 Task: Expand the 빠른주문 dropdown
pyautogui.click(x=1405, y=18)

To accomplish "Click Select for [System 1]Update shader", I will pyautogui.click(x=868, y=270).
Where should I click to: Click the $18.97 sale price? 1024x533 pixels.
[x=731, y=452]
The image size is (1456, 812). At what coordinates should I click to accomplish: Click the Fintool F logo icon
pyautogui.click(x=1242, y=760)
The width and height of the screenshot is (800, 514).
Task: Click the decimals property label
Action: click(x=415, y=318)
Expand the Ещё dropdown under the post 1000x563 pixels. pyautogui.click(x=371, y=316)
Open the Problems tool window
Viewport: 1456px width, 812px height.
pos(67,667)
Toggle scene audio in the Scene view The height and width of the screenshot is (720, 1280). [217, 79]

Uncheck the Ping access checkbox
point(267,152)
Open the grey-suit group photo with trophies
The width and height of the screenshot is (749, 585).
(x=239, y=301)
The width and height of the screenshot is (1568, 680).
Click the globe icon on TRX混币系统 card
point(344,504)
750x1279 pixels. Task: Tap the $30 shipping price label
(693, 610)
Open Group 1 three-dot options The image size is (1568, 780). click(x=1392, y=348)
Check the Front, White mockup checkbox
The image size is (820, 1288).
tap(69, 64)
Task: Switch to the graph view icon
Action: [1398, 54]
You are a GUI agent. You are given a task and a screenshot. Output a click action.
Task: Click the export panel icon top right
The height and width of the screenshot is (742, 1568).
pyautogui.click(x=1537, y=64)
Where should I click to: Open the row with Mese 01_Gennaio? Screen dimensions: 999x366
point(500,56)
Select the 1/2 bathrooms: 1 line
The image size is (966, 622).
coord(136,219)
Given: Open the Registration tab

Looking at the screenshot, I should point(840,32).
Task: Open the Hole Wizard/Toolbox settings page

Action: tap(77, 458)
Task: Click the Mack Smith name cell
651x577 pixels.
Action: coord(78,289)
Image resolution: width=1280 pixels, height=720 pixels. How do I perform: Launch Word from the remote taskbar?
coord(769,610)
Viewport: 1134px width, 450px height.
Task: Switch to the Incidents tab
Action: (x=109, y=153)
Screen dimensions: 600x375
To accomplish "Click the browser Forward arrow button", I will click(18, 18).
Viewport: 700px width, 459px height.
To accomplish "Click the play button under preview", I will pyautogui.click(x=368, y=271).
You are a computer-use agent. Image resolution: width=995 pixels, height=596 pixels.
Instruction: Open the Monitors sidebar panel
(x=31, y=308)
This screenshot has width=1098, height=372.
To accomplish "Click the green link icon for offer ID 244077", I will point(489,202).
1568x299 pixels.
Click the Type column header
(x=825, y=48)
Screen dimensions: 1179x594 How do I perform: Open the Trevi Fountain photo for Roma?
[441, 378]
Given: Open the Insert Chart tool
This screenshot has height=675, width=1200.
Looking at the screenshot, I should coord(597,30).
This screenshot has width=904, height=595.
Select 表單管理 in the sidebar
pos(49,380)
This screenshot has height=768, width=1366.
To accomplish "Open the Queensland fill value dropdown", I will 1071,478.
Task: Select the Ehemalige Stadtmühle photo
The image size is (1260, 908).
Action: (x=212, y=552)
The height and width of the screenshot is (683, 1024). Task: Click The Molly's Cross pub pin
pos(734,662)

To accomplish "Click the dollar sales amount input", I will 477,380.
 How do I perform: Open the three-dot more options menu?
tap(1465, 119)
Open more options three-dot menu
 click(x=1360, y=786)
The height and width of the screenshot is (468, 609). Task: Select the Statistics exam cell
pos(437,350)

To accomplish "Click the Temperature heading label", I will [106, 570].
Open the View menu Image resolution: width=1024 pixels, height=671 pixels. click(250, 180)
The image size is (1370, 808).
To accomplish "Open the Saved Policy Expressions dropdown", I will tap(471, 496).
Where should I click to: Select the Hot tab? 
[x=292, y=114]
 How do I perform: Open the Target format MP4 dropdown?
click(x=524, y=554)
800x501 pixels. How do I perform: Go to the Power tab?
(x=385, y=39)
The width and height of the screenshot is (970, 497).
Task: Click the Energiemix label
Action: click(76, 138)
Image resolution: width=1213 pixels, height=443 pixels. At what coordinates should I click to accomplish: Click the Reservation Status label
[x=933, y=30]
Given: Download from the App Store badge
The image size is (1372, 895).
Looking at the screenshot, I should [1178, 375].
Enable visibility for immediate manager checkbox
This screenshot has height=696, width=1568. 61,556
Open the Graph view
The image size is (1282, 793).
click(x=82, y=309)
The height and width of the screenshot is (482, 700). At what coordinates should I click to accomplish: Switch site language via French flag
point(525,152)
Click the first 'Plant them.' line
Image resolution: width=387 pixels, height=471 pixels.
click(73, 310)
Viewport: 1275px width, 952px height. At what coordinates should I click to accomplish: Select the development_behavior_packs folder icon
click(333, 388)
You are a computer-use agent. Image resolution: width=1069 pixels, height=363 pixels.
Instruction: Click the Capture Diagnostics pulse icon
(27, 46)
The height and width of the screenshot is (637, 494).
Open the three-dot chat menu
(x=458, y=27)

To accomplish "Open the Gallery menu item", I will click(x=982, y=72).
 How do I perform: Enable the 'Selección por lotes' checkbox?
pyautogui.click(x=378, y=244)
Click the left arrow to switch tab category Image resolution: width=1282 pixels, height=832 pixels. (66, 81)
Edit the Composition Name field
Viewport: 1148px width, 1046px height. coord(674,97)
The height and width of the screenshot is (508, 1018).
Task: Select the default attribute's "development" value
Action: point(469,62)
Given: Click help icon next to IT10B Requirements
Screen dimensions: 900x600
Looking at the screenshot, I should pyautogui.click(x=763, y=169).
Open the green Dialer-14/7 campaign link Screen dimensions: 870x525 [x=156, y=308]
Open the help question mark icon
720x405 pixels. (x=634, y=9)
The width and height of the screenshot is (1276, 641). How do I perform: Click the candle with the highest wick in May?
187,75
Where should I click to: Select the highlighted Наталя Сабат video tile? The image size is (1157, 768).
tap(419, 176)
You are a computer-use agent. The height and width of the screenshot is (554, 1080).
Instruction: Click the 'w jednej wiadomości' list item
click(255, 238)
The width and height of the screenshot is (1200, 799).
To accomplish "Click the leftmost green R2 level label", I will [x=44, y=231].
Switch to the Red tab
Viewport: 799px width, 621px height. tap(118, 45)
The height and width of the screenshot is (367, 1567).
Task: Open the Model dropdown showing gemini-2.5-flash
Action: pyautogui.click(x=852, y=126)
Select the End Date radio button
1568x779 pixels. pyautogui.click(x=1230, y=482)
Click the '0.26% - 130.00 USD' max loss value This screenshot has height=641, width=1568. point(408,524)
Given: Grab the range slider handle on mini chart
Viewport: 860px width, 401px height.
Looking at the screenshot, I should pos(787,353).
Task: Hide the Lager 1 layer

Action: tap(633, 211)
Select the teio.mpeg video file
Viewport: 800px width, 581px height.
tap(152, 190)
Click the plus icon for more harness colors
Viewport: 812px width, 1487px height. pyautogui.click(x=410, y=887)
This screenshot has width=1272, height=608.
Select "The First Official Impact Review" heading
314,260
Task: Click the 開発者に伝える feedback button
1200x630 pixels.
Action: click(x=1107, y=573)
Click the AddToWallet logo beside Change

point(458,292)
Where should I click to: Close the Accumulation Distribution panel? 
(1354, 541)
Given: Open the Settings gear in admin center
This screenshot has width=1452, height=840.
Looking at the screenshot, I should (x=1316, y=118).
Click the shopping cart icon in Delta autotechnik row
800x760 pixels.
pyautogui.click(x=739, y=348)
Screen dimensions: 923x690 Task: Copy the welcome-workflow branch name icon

• • • • •

=== EXERCISE DETAILS ===
From the line containing "Instruction: Open the Monitors sidebar panel" down to the line containing "This screenshot has width=904, height=595." in the material above, reproduce every line exactly, including the two end lines.

=== SOLUTION TO THE EXERCISE ===
Instruction: Open the Monitors sidebar panel
(x=31, y=308)
This screenshot has width=1098, height=372.
To accomplish "Click the green link icon for offer ID 244077", I will point(489,202).
1568x299 pixels.
Click the Type column header
(x=825, y=48)
Screen dimensions: 1179x594 How do I perform: Open the Trevi Fountain photo for Roma?
[441, 378]
Given: Open the Insert Chart tool
This screenshot has height=675, width=1200.
Looking at the screenshot, I should coord(597,30).
This screenshot has width=904, height=595.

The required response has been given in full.